Professional Development
(Originally published in Vignettes, 2014)


            I missed the first day of in-service class. Well, I played hooky. Our supervisor assigned us one of those made-to-order Act 48 classes that we could have finished at home on-line had we had a snow day in August. I was too tired to attend after spending a night bar hopping with a friend who is a weightlifter. I spent most of my afternoon emailing my most ambitious parents about their Princeton bound students, introducing myself, placating their expectations using my best trailer park diction.

            The next day, when the instructor, Mrs. Pythia Paramedir, concluded her lecture on how to accelerate the reading competency of 11th graders from the fourth-grade level to Princeton level in one marking period, she gave us a quiz. She said that the quiz should take us five minutes to complete (essay form).

            I was clueless. I kept looking around trying to find something to refer to, something to read, or someone’s paper to copy. If I let myself drift, I know I would use my laptop to look at sports scores, bag the quiz, and give her an excellent evaluation. That would get me off the hook. The quiz: describe the differences in educational themes in Klondike and Berry, two journal articles we were supposed to have read but were almost unreadable because the copy machine she used was running out of ink.

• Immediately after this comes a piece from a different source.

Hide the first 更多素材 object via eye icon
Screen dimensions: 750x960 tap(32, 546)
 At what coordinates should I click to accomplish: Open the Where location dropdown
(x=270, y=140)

            My colleagues got busy writing so that they did not have to stick around and do overtime or kiss some central office administrator’s ass if they happened to show to see if we were as bored and miserable as our students would be in September. I sat there looking stupid, which is not a hard thing to do for me. Learning to be stupid has more benefits in education than learning to be smart. Stupidity can earn you merit pay; intelligence only earns letters in your personnel file.

            Out the window, I saw a large group of teachers playing softball. Most of them were standing around in left field. They reminded me of gourds in a field because of their body shapes. They had chosen the other professional development class --- team building. District guidance counselors were in charge. I began to scribble something down on my paper using the educational jargon of the time making sure to throw in statistical varia-tion analysis words like mean rather than common man terms like average. I asked Gail to see her paper to get an idea if I was on the right track.

            Gail knew little about literature or how to critique it. She was a nice enough young woman who would much rather have been home having babies or shopping with her mother-in-law. I was surprised when she was willing to hand her paper over to me, but she did it willingly without any eye contact.

            Women who avoid eye contact seem demure at first almost pitiful. If you get to know them, which for most men takes decades, you realize that they have a sixth sense that only their eyes can expose. It might be their natural inclination toward exhibitionism that they decline their eyes preferring like exotic dancers to expose their bodies rather than reveal their souls. They have an uncanny way of recognizing weaknesses in others. This is due to their primeval mothering instinct. This power makes them reprehensible and the most threatening of the human species. They have panther eyes and like panthers, when the time is right, they take advantage of that weakness. They thrive on disequilibrium making sure they are in the audience for the next feeding frenzy when the weakest pup needs to be culled from the litter. The Human Resources Department needs their service to keep fresh blood in the human pipeline and the jungle inhabitants fit, vigorous, and off balance. When put in charge, they are most indelicate when weaning the weakest of their brood withdrawing their milk slowly until the weakest starved and dizzy for her support falls from the nest voluntarily.

            Men on the other hand (I mean “normal” men, who have not yet morphed into unisexual androids.), once they know a weak-ness in themselves willingly admit it to colleagues. Give a man the opportunity to talk about his ass and he will map a story from itch to colonoscopy. Men have cultivated this trait from being naked with one another in locker rooms. Men prefer certainty even to the point of degradation as T.E. Lawrence pointed out. Men must know where they stand, must know their place on the totem. Like dogs they sniff each other out then roll on the ground to make sure they have placed themselves in the pecking order correctly. Men prefer calm water with little ripples. This could be why research shows that women (I mean “normal” women, not Hofferesque true believer, man-hating feminists.) prefer working with men.

            Gail used her classroom like I imagine she used her kitchen. Whenever I used Gail’s classroom, she would always hide her stapler, so I brought my own only to find out that she hid her staples too. She felt I was like a bossy mother-in-law rear-ranging her cupboards.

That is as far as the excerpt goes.